Маргарита Вереск: Над суетой, поближе к облакам. Рассказ
Кладбище. Похороны. Профессор Ф. хоронит свою жену. Смерть ее - поразила своей внезапностью. Сердце. Ее уход для меня утрата: мы вместе работали, были дружны. Много народу толпится среди могил - близких и пришедших отдать дань уважения. Для меня она просто Нина. Смерть, особенно человека значительного, всегда будоражит общественное мнение, подобно тому, как камень, упавший в реку, вызывает громкий всплеск, брызги и круги - круги вширь реки. Но очень скоро вода побеждает их ребристые гребни и восстанавливается ее гладь. Не то - с горем, камнем упавшим на дно души. Этот камень оставляет неизгладимые следы на лице человека, пораженного утратой. Смерть Нины уже стала событием четырехдневной давности, и я уже могу думать, размышлять о нем. Я стою, облокотившись о соседнюю оградку, погруженная в свои мысли.
В задумчивости поднимаю глаза... и замираю, пораженная красотой юноши, почти мальчика, смотрящего на меня с памятника из соседней оградки. Лицо его не просто красиво, оно излучает счастье, доброту, доверчивость. Оно прекрасно, это лицо. Я перевожу глаза на второй памятник - их три в оградке - и в ужасе узнаю его сестру. Сомненья нет, она так же поражающе хороша, ни чертами лица, хотя и они красивы, а выражением ума, доброты и женственной нежности.
Она немногим старше брата и умерла через год после него. Третье надгробье запечатлело лицо их матери. Она недолго пережила своих детей. Видимо, горе сломило ее. Смотреть на это лицо тяжело, особенно в глаза. В них столько горя - неизбывного, непреодолимого... маска скорби...
Каждый раз, когда мне доводится быть на кладбище, я бываю у своей подруги, смахиваю пыль с красивого надгробья и любуюсь елочкой, которую муж посадил у нее в изголовье своими неумелыми руками ученого.
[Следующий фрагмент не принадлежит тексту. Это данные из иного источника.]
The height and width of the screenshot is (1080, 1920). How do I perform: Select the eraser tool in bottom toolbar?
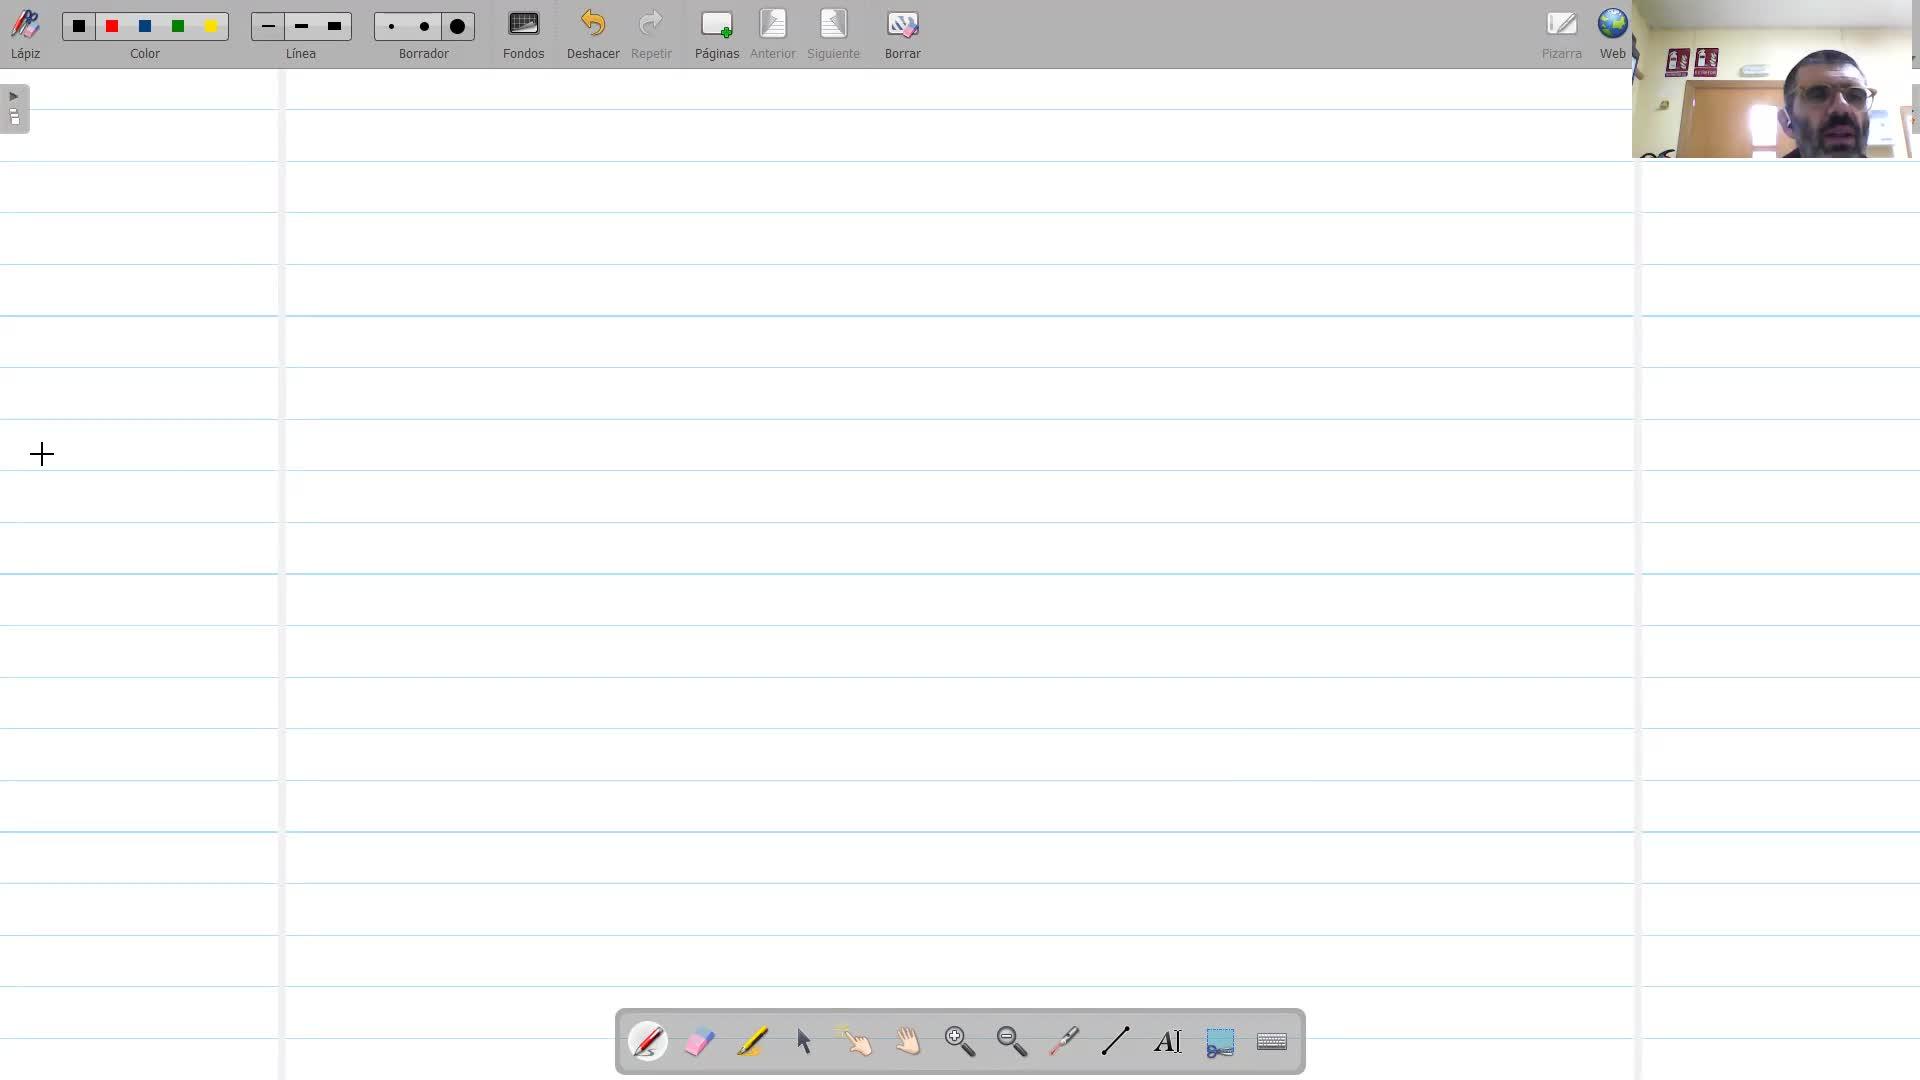(x=699, y=1042)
Вскоре он женился и уехал. Но елочка принялась, распушилась, подросла. Смотрю на могилку без боли, без скорби: красиво, покойно. В конце концов, не важно, сколько ты прожил, важно прожить свою жизнь достойно. И счастье не обошло ее.
Я прихожу сюда не только к Нине, но и к тем троим. Они стали мне близки. Я ощущаю их друзьями, с которыми по досадной случайности не встретилась в жизни, подолгу смотрю на лица детей, в их лучистые глаза и мысленно говорю с их матерью. И каждый раз ощущаю присутствие четвертого, мне незнакомого. Это он содержит могилки в таком порядке, украшает их. Он помнит и любит их. Он тоже мой друг.
Пробираясь однажды заросшими тропинками к знакомым оградкам, я останавливаюсь, пораженная: вместо пушистой елочки торчит пенек. Чувство гадливости захватило меня. Только нижние ветки распростерлись по могильной плите. Каким же убожеством должен быть человек, способный на такое...
Оградка рядом поразила не меньше: она вся, до самых портретов заросла сорняками. Репейник и лопухи господствовали в ней. Оградка была развернута и наращена, но уже из дерева и очень неумелой рукой. Рядом с могилой сына был похоронен он, четвертый, - их отец. Эта могила являла резкий контраст к трем памятникам. Это был просто холмик из потрескавшейся глины, еще не успевший зарасти сорняками. Так хоронят только очень одиноких людей.
В углу прислонился пожухлый венок с выцветшей надписью на ленте, я с трудом разобрала: "От художников"... Вот оно что! Художник... Вот откуда так поразившая меня одухотворенность лиц! Видимо, семья жила над суетой, поближе к облакам. И потому, была плохо защищена от житейских трудностей. И потому, таким усталым было лицо матери...
На погосте сам собою возникает вопрос: зачем все это? Зачем мы есть и были? Но для меня этот вопрос вопросов давно ушел в прошлое. Его больше нет для меня. Потому что я твердо знаю, что человек приходит на землю, чтобы украсить ее собой и своими делами. И еще для того, чтобы противостоять людям, срубающим деревья, которые не посадили.